George Harrison Wrote ‘Devil’s Radio” After Thinking He Could Write Songs Like Eurythmics
Many things inspired George Harrison, even other rock musicians. After the former Beatle went to a couple of Eurythmics concerts, George left feeling like he could write similar songs. He came up with his song “Devil’s Radio.”
George Harrison wrote ‘Devil’s Radio’ after thinking he could write songs like Eurythmics
During an interview with Creem magazine in 1987, George discussed how he came up with “Devil’s Radio,” the seventh track on Cloud Nine.
“I have to go past this little church to take my boy to school and they have a little billboard just a little board outside the church saying, ‘Gossip: The Devil’s Radio … Don’t Be A Broadcaster,'” George said. “That’s all. So I thought, that’s good, that’s a song, and I wrote it going to one of the Eurythmics concerts.
“I sort of spent a bit of time with Dave Stewart, checking out his live show on what was that tour called? Revenge. The Revenge Tour was coming around England and I went to a couple of shows and I thought, ‘Yeah, I can do this. I can write these.’ So I wrote a couple of rockers.”
George said a Beatles musical did something similar to what he warned against in ‘Devil’s Radio’
Elsewhere in the Creem interview, George spoke about the musical John, Paul, George, Ringo… and Bertie, which debuted in Liverpool in 1974 and then made its way to London. George said the musical did what he warned against in “Devil’s Radio.”
George explained, “I saw it up until the intermission and then I saw it with my friend Derek Taylor, who’s a writer who used to work for Warner Bros. and Apple–I said to him we either have to leave now or I’m gonna jump on that stage and throttle those people. It was awful stuff.
“All these idiots acting out people–it’s like I say in ‘The Devil’s Radio,’ talking about what they don’t know. It’s like a rumor. It’s like those Beatles cartoons, and it was so inaccurate it was nauseating, having been one.”
In “Devil’s Radio,” George sings, “He’s in the films and songs and on all your magazines/ It’s everywhere that you may go, the devil’s radio.”
What George was really saying in the song
George perfectly describes his feelings about gossip in “Devil’s Radio.” He replaces “gossip” with words like “vultures,” “weeds,” “pollution,” and “industrial waste.”

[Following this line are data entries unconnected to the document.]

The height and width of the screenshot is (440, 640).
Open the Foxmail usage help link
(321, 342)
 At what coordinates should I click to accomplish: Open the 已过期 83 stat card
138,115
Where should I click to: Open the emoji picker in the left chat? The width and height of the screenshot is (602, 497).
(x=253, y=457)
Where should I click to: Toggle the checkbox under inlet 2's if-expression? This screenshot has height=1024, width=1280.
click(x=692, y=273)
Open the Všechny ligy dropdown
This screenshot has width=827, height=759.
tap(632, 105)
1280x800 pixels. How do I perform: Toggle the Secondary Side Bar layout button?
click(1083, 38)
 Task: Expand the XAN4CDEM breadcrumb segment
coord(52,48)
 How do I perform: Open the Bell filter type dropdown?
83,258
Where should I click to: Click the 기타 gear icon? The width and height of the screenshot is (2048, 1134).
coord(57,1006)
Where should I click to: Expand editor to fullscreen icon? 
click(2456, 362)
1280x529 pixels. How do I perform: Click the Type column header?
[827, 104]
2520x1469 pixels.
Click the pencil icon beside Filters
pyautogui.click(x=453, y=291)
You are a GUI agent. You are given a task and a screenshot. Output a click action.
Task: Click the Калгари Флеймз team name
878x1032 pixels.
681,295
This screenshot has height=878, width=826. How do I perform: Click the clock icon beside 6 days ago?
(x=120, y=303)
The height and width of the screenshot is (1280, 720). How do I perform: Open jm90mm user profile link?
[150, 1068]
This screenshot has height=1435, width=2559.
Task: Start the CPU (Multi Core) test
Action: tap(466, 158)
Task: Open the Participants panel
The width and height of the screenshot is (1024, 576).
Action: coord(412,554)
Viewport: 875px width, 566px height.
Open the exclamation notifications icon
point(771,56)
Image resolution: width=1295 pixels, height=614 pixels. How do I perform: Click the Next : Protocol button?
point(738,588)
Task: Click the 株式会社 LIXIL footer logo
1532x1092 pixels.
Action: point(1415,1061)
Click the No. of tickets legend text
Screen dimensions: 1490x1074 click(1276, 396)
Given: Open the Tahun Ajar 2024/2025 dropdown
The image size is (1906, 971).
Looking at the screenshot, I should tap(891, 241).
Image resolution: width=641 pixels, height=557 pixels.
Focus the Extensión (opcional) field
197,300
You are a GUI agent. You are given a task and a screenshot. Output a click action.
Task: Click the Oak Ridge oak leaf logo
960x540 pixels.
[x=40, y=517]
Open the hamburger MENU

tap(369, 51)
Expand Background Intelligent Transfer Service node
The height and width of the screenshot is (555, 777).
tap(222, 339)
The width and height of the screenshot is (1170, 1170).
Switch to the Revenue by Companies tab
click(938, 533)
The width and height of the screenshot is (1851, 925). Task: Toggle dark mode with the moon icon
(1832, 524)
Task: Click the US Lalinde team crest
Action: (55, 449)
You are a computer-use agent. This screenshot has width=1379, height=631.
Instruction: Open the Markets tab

It all goes back to talking about something you don’t know, whether through media, film, TV, or anything. George hated the press, who spun lies about him just to sell a newspaper. With everything going on in his life, he was hell-bent on setting the record straight.
By 1987, George had had enough of gossip, and Eurythmics’ music only motivated him to write “Devil’s Radio” more.